While the Dow Jones Industrial Average broke through its November low by a full 200 points, the S&P 500 ($SPX.X) has yet to fully test its November 21st intraday low of $741.02. It made it down to $754.25 before 1:30 on Friday, but closed up 15 points from there. To me, the S&P 500 chart is the one to watch this week. I’d like to see it come down and fully test the $741 level. If it holds support, we could be in for a decent bounce, if not a longer bear market rally. The reason to watch it so carefully this week is that if that $741 level breaks we should expect a steep sell off after that just as the SPX did after the $800 level broke at the beginning of last week.

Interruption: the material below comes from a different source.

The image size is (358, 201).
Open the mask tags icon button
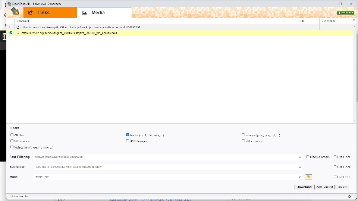pyautogui.click(x=308, y=177)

This break might not happen on Monday so don’t get excited too soon. The SPX Chart shows we’re in a short downward trading channel and just bounced of the trend line of lower lows. I don’t expect to see the trend line of lower highs break until we’ve traded much closer to $741. This trading channel is steep enough that we should have an answer for direction this week. The kicker to confirm we’re breaking out of this nose dive will be to watch the Williams %R each day. Once it breaks out of oversold I think we’ll have a much safer bullish trade to make. Until then you are catching a falling knife and are likely to bleed bad. Safe is a relative term here. Fundamentals are still scary, so whatever happens I suggest hedging. The only point I might not do this in the near future is if we get a good capitulation day like November 21, 2008. I might sell naked puts out of the money and accept some risk if I see the masses panicking. So far the fall has been orderly and that makes me stay nervous.
I’ve been watching that level very closely too. It looks like we might potentially start a big downward move. We have to break out of this sideways trend someday.